Perhaps it ought to have been so. Perhaps by no other method could
England, and, with England, Scotland, and in due time Ireland, have become
partakers of that classic civilization and learning, the fount whereof,
for good and for evil, was Rome and the Pope of Rome: but the method was
at least wicked; the actors in it tyrannous, brutal, treacherous,
hypocritical; and the conquest of England by William will remain to the
end of time a mighty crime, abetted--one may almost say made possible, as
too many such crimes have been before and since--by the intriguing
ambition of the Pope of Rome.
Against that tyranny the free men of the Danelagh and of Northumbria rose.

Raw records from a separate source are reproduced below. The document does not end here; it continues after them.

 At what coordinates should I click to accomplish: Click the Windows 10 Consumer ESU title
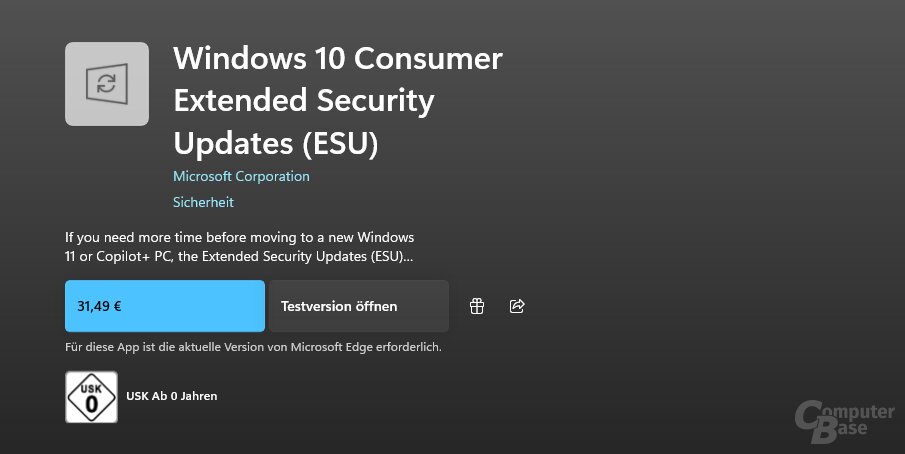pos(337,59)
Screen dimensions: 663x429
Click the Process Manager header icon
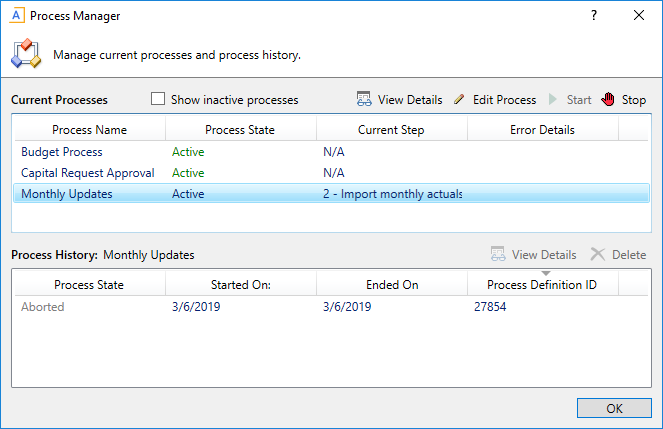26,53
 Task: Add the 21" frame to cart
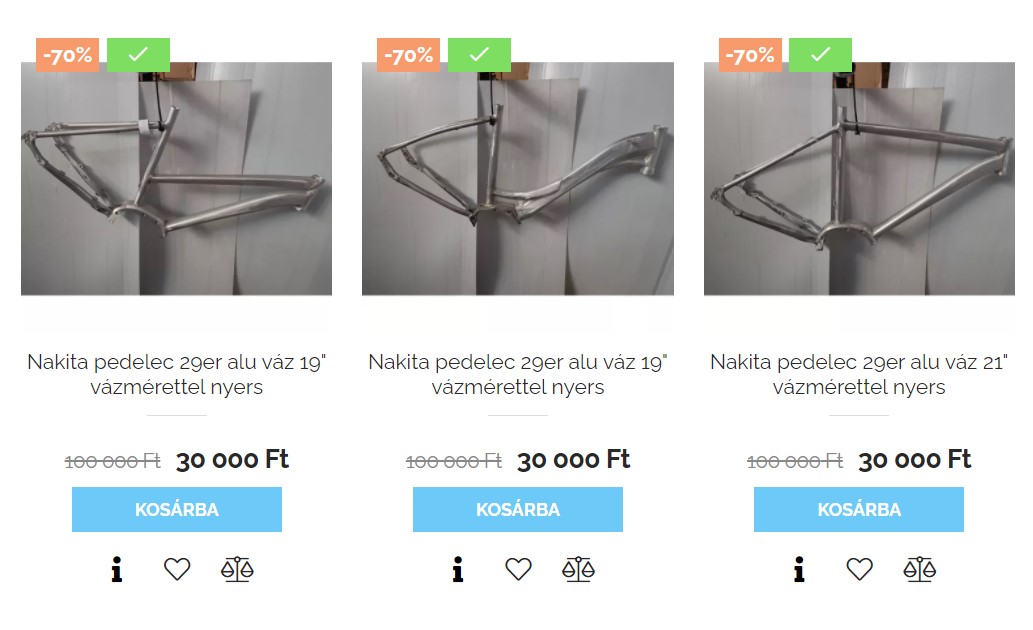[858, 509]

If Edward, the descendant of Cerdic, had been little to them, William, the
descendant of Rollo, was still less. That French-speaking knights should
expel them from their homes, French-chanting monks from their convents,
because Edward had promised the crown of England to William, his foreign
cousin, or because Harold Godwinsson of Wessex had sworn on the relics of
all the saints to be William's man, was contrary to their common-sense of
right and reason.
So they rose and fought: too late, it may be, and without unity or
purpose; and they were worsted by an enemy who had both unity and purpose;
whom superstition, greed, and feudal discipline kept together, at least in
England, in one compact body of unscrupulous and terrible confederates.